[Dataset rows]
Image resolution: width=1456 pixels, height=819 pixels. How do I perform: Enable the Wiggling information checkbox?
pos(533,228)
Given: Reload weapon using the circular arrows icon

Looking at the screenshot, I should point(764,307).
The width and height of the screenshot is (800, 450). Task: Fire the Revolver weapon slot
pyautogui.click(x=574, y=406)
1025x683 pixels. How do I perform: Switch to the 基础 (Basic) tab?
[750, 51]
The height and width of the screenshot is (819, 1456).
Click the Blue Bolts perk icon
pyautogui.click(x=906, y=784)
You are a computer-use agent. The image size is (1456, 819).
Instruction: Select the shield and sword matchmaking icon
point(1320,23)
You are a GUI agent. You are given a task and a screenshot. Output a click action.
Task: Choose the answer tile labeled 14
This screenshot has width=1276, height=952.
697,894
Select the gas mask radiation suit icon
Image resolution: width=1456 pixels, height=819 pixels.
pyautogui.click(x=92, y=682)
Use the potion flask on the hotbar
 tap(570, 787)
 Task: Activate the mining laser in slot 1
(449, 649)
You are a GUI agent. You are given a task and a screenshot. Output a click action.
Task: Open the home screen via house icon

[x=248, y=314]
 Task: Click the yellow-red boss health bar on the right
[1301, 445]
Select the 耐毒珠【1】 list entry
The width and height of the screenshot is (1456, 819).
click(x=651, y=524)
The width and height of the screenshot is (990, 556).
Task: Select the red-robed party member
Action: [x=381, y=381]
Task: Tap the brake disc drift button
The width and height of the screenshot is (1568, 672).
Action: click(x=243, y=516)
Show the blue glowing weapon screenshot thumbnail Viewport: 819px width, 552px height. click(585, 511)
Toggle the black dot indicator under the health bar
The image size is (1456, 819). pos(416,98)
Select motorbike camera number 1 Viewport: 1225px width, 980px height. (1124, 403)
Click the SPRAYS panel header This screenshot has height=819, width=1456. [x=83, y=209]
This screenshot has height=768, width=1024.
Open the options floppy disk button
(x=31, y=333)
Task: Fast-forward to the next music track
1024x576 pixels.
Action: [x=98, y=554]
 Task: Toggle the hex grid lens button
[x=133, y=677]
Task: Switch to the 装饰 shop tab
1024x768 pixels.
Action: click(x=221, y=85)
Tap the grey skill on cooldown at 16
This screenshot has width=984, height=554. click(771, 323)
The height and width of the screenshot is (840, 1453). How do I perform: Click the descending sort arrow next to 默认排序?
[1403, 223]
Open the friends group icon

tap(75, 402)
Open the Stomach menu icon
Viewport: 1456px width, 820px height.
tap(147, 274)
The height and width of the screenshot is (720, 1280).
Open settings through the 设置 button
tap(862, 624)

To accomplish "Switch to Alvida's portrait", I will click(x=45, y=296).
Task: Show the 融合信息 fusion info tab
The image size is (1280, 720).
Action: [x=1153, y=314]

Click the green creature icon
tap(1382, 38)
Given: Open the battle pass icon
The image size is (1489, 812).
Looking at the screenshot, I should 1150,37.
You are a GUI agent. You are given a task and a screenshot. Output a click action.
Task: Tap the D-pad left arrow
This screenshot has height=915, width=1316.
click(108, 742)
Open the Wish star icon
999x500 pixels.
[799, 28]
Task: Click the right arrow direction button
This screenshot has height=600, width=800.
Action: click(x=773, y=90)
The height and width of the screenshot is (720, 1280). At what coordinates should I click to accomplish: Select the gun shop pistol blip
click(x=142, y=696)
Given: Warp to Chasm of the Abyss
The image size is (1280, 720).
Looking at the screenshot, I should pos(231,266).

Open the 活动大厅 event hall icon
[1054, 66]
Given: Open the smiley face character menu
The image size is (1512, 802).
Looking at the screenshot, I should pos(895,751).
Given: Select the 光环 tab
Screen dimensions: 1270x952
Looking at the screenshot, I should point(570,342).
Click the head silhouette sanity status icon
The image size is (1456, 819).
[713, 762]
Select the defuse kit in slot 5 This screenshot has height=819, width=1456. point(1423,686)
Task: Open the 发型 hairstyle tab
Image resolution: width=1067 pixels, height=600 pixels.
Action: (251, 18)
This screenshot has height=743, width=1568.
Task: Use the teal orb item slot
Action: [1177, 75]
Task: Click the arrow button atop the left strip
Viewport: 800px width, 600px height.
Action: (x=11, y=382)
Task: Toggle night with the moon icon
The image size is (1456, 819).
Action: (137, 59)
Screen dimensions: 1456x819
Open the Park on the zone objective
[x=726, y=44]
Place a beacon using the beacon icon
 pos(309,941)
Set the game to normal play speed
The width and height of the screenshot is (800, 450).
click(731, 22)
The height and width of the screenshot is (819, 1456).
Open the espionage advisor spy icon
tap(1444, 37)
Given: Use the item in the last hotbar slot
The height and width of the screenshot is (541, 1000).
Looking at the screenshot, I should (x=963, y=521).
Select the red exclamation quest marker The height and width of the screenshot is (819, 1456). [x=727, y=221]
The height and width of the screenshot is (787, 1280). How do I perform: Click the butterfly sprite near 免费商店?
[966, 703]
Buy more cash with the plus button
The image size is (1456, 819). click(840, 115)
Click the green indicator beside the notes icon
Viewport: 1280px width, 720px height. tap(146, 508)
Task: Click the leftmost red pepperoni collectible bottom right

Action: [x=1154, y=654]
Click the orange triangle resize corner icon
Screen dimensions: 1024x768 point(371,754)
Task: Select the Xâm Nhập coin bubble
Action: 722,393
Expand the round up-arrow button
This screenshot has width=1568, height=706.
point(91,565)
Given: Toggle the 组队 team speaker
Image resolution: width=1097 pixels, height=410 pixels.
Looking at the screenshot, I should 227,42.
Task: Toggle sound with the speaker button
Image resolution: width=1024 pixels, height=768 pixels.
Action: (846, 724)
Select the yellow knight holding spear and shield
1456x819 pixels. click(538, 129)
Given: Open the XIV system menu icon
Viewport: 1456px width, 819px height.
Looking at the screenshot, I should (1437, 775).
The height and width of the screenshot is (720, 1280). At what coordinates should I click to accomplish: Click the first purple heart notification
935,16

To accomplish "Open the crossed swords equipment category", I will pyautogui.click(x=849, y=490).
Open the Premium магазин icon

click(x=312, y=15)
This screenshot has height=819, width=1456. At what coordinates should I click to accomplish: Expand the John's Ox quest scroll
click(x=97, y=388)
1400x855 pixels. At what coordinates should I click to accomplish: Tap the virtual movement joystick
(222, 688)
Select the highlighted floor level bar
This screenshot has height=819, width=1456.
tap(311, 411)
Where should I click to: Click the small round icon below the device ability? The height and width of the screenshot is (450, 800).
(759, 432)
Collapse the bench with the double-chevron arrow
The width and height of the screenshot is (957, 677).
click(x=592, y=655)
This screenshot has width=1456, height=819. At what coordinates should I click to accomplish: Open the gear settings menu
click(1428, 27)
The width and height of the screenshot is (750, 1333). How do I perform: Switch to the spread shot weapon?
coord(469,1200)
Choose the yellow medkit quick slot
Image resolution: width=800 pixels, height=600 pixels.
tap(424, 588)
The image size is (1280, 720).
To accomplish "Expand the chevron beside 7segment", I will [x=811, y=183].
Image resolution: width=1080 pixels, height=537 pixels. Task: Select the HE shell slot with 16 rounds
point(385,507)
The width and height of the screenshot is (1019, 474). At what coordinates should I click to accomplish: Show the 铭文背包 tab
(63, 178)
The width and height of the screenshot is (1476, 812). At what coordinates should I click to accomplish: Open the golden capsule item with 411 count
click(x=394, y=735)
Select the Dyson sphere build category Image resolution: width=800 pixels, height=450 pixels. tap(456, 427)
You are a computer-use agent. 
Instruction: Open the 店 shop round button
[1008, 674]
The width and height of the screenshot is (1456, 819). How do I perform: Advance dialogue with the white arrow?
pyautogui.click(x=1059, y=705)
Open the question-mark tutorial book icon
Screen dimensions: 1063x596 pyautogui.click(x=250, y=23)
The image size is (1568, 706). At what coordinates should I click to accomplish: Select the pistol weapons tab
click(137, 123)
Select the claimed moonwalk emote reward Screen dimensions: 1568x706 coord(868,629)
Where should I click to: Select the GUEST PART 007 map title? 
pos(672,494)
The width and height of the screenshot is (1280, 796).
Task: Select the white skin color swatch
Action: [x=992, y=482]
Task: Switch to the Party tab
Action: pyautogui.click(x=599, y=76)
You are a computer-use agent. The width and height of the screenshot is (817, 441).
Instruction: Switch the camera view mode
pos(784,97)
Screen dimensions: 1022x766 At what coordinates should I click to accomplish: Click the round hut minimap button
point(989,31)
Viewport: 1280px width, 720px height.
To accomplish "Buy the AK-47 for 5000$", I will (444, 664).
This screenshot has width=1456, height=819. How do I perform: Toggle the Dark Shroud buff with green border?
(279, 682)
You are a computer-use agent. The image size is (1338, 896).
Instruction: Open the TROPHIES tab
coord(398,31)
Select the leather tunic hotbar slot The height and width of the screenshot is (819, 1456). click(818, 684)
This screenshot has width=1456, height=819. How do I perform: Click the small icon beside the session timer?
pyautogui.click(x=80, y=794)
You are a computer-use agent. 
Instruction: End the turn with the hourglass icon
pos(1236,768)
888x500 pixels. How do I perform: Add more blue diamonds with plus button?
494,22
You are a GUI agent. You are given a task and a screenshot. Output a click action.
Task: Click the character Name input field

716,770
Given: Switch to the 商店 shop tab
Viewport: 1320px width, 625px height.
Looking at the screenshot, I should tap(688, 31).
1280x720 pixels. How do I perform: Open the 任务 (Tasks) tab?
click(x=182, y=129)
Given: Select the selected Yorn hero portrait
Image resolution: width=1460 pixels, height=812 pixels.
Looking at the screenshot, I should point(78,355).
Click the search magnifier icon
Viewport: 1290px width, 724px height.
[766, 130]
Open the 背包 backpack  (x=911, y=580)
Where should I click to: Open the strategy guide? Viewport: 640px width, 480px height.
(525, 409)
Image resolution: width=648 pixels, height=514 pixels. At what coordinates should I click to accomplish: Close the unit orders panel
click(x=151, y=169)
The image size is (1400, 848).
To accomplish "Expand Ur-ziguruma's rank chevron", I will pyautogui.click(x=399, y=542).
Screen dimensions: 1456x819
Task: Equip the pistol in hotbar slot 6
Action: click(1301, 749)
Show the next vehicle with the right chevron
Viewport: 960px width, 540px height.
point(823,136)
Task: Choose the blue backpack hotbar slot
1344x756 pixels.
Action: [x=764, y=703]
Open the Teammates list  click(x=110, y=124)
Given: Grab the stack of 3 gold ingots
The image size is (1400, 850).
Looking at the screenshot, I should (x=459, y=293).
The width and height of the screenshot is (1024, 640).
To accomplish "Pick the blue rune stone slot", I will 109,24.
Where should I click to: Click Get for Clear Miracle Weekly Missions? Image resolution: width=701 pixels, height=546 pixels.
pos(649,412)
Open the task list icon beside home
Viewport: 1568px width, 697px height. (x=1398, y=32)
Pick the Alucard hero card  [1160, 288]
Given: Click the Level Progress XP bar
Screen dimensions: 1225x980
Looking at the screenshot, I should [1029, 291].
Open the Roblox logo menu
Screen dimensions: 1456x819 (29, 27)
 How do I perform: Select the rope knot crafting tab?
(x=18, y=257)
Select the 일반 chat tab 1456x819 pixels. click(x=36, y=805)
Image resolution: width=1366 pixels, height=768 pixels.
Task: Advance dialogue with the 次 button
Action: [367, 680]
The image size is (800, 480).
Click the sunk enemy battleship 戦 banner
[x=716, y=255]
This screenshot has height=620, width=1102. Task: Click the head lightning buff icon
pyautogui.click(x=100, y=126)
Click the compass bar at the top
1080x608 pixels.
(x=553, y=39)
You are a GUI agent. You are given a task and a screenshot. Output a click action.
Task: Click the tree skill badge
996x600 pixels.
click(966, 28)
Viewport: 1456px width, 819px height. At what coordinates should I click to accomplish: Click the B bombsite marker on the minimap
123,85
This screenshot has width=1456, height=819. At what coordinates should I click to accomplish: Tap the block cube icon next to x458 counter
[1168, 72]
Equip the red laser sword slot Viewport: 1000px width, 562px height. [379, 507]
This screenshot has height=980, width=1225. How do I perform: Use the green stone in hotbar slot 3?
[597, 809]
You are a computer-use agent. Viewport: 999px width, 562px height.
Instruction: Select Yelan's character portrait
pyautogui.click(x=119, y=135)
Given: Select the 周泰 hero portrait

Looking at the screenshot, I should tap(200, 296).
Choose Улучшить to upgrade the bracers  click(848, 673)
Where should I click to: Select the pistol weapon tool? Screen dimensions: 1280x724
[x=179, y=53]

**Your instructions**
Format the lines of the listing from the line with "Task: Click the right arrow direction button" up to and including the line with "click(x=142, y=696)" as a JSON list of strings, one string per line, with blank lines left out.

**Expected answer**
[
  "Task: Click the right arrow direction button",
  "This screenshot has height=600, width=800.",
  "Action: click(x=773, y=90)",
  "The height and width of the screenshot is (720, 1280). At what coordinates should I click to accomplish: Select the gun shop pistol blip",
  "click(x=142, y=696)"
]